Records excerpted from a collection:
============================================================

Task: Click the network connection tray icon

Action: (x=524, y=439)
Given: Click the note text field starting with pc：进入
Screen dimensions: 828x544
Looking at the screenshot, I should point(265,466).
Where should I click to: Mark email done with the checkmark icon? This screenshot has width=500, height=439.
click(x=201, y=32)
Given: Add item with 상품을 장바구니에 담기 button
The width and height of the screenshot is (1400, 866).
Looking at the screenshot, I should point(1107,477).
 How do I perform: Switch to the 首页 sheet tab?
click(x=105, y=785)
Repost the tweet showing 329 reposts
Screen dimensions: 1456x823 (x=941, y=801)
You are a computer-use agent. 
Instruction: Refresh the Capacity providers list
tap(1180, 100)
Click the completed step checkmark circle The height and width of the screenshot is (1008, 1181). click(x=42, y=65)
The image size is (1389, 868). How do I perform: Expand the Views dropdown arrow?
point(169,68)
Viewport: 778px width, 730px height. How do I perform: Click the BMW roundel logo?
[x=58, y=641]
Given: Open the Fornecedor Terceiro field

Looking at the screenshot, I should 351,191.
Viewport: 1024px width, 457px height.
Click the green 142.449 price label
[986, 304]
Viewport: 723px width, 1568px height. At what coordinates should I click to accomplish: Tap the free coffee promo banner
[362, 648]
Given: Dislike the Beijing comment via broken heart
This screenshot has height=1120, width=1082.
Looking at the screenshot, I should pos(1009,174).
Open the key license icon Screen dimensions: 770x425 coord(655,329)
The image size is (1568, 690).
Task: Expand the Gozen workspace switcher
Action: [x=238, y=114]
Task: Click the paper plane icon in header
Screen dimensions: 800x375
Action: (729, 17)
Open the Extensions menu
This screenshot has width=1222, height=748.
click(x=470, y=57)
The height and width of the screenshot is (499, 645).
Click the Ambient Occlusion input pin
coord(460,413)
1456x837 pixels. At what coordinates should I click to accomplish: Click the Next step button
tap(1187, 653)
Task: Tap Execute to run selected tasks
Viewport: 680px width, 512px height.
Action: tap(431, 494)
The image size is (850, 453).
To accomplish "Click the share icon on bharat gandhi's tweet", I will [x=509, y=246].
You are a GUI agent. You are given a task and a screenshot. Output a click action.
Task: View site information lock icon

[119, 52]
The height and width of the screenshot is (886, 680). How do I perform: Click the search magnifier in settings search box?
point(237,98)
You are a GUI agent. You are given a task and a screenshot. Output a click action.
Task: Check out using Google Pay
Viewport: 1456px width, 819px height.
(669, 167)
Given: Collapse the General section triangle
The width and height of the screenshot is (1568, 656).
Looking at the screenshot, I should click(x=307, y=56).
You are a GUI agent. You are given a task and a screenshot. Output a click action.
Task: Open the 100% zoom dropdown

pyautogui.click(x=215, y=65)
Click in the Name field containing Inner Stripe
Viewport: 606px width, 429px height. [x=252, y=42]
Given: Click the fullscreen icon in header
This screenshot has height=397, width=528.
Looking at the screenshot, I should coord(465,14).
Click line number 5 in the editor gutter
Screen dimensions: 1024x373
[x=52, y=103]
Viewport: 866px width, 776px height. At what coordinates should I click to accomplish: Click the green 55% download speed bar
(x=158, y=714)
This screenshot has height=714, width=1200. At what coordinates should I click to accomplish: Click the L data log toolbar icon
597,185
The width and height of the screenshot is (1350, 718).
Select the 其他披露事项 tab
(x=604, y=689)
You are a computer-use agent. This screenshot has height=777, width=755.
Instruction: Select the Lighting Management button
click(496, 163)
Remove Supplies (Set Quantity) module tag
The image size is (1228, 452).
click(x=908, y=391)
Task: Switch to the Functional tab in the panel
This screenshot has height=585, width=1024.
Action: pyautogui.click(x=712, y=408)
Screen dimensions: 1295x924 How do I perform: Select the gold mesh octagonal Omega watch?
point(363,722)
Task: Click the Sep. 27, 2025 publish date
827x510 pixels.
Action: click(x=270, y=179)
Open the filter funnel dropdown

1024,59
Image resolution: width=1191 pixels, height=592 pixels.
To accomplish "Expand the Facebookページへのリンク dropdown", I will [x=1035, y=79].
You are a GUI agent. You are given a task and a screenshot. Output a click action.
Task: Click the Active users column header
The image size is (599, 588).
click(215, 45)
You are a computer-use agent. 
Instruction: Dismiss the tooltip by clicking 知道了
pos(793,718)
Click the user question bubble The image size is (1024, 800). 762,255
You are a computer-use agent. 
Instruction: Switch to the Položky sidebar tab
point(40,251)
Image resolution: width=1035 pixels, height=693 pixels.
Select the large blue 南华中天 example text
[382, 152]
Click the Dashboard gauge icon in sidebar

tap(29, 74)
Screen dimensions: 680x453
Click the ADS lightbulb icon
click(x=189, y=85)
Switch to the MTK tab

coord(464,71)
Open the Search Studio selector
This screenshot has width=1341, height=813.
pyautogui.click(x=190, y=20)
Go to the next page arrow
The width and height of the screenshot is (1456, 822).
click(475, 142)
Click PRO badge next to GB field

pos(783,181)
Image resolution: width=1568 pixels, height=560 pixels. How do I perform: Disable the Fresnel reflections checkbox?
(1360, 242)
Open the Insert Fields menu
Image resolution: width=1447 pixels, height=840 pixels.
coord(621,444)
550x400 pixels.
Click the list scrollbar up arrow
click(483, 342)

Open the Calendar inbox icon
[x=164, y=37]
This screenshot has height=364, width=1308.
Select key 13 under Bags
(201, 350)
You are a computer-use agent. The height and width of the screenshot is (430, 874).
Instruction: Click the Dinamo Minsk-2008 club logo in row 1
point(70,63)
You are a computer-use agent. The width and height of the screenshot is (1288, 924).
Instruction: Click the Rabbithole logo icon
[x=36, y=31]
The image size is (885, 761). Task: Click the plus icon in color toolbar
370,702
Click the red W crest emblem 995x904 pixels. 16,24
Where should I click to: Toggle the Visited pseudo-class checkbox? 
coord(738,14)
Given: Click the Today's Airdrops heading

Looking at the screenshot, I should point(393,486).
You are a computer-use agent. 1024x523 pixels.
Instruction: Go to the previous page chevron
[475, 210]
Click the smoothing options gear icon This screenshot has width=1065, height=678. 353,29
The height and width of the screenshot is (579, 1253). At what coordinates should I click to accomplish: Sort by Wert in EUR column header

============================================================

Output all entries again exactly; no line may be altered.

Task: Click the network connection tray icon

Action: (x=524, y=439)
Given: Click the note text field starting with pc：进入
Screen dimensions: 828x544
Looking at the screenshot, I should point(265,466).
Where should I click to: Mark email done with the checkmark icon? This screenshot has width=500, height=439.
click(x=201, y=32)
Given: Add item with 상품을 장바구니에 담기 button
The width and height of the screenshot is (1400, 866).
Looking at the screenshot, I should point(1107,477).
 How do I perform: Switch to the 首页 sheet tab?
click(x=105, y=785)
Repost the tweet showing 329 reposts
Screen dimensions: 1456x823 (x=941, y=801)
You are a computer-use agent. 
Instruction: Refresh the Capacity providers list
tap(1180, 100)
Click the completed step checkmark circle The height and width of the screenshot is (1008, 1181). click(x=42, y=65)
The image size is (1389, 868). How do I perform: Expand the Views dropdown arrow?
point(169,68)
Viewport: 778px width, 730px height. How do I perform: Click the BMW roundel logo?
[x=58, y=641]
Given: Open the Fornecedor Terceiro field

Looking at the screenshot, I should 351,191.
Viewport: 1024px width, 457px height.
Click the green 142.449 price label
[986, 304]
Viewport: 723px width, 1568px height. At what coordinates should I click to accomplish: Tap the free coffee promo banner
[362, 648]
Given: Dislike the Beijing comment via broken heart
This screenshot has height=1120, width=1082.
Looking at the screenshot, I should pos(1009,174).
Open the key license icon Screen dimensions: 770x425 coord(655,329)
The image size is (1568, 690).
Task: Expand the Gozen workspace switcher
Action: [x=238, y=114]
Task: Click the paper plane icon in header
Screen dimensions: 800x375
Action: (729, 17)
Open the Extensions menu
This screenshot has width=1222, height=748.
click(x=470, y=57)
The height and width of the screenshot is (499, 645).
Click the Ambient Occlusion input pin
coord(460,413)
1456x837 pixels. At what coordinates should I click to accomplish: Click the Next step button
tap(1187, 653)
Task: Tap Execute to run selected tasks
Viewport: 680px width, 512px height.
Action: tap(431, 494)
The image size is (850, 453).
To accomplish "Click the share icon on bharat gandhi's tweet", I will [x=509, y=246].
You are a GUI agent. You are given a task and a screenshot. Output a click action.
Task: View site information lock icon

[119, 52]
The height and width of the screenshot is (886, 680). How do I perform: Click the search magnifier in settings search box?
point(237,98)
You are a GUI agent. You are given a task and a screenshot. Output a click action.
Task: Check out using Google Pay
Viewport: 1456px width, 819px height.
(669, 167)
Given: Collapse the General section triangle
The width and height of the screenshot is (1568, 656).
Looking at the screenshot, I should click(x=307, y=56).
You are a GUI agent. You are given a task and a screenshot. Output a click action.
Task: Open the 100% zoom dropdown

pyautogui.click(x=215, y=65)
Click in the Name field containing Inner Stripe
Viewport: 606px width, 429px height. [x=252, y=42]
Given: Click the fullscreen icon in header
This screenshot has height=397, width=528.
Looking at the screenshot, I should coord(465,14).
Click line number 5 in the editor gutter
Screen dimensions: 1024x373
[x=52, y=103]
Viewport: 866px width, 776px height. At what coordinates should I click to accomplish: Click the green 55% download speed bar
(x=158, y=714)
This screenshot has height=714, width=1200. At what coordinates should I click to accomplish: Click the L data log toolbar icon
597,185
The width and height of the screenshot is (1350, 718).
Select the 其他披露事项 tab
(x=604, y=689)
You are a computer-use agent. This screenshot has height=777, width=755.
Instruction: Select the Lighting Management button
click(496, 163)
Remove Supplies (Set Quantity) module tag
The image size is (1228, 452).
click(x=908, y=391)
Task: Switch to the Functional tab in the panel
This screenshot has height=585, width=1024.
Action: pyautogui.click(x=712, y=408)
Screen dimensions: 1295x924 How do I perform: Select the gold mesh octagonal Omega watch?
point(363,722)
Task: Click the Sep. 27, 2025 publish date
827x510 pixels.
Action: click(x=270, y=179)
Open the filter funnel dropdown

1024,59
Image resolution: width=1191 pixels, height=592 pixels.
To accomplish "Expand the Facebookページへのリンク dropdown", I will [x=1035, y=79].
You are a GUI agent. You are given a task and a screenshot. Output a click action.
Task: Click the Active users column header
The image size is (599, 588).
click(215, 45)
You are a computer-use agent. 
Instruction: Dismiss the tooltip by clicking 知道了
pos(793,718)
Click the user question bubble The image size is (1024, 800). 762,255
You are a computer-use agent. 
Instruction: Switch to the Položky sidebar tab
point(40,251)
Image resolution: width=1035 pixels, height=693 pixels.
Select the large blue 南华中天 example text
[382, 152]
Click the Dashboard gauge icon in sidebar

tap(29, 74)
Screen dimensions: 680x453
Click the ADS lightbulb icon
click(x=189, y=85)
Switch to the MTK tab

coord(464,71)
Open the Search Studio selector
This screenshot has width=1341, height=813.
pyautogui.click(x=190, y=20)
Go to the next page arrow
The width and height of the screenshot is (1456, 822).
click(475, 142)
Click PRO badge next to GB field

pos(783,181)
Image resolution: width=1568 pixels, height=560 pixels. How do I perform: Disable the Fresnel reflections checkbox?
(1360, 242)
Open the Insert Fields menu
Image resolution: width=1447 pixels, height=840 pixels.
coord(621,444)
550x400 pixels.
Click the list scrollbar up arrow
click(483, 342)

Open the Calendar inbox icon
[x=164, y=37]
This screenshot has height=364, width=1308.
Select key 13 under Bags
(201, 350)
You are a computer-use agent. The height and width of the screenshot is (430, 874).
Instruction: Click the Dinamo Minsk-2008 club logo in row 1
point(70,63)
You are a computer-use agent. The width and height of the screenshot is (1288, 924).
Instruction: Click the Rabbithole logo icon
[x=36, y=31]
The image size is (885, 761). Task: Click the plus icon in color toolbar
370,702
Click the red W crest emblem 995x904 pixels. 16,24
Where should I click to: Toggle the Visited pseudo-class checkbox? 
coord(738,14)
Given: Click the Today's Airdrops heading

Looking at the screenshot, I should point(393,486).
You are a computer-use agent. 1024x523 pixels.
Instruction: Go to the previous page chevron
[475, 210]
Click the smoothing options gear icon This screenshot has width=1065, height=678. 353,29
The height and width of the screenshot is (579, 1253). At what coordinates should I click to accomplish: Sort by Wert in EUR column header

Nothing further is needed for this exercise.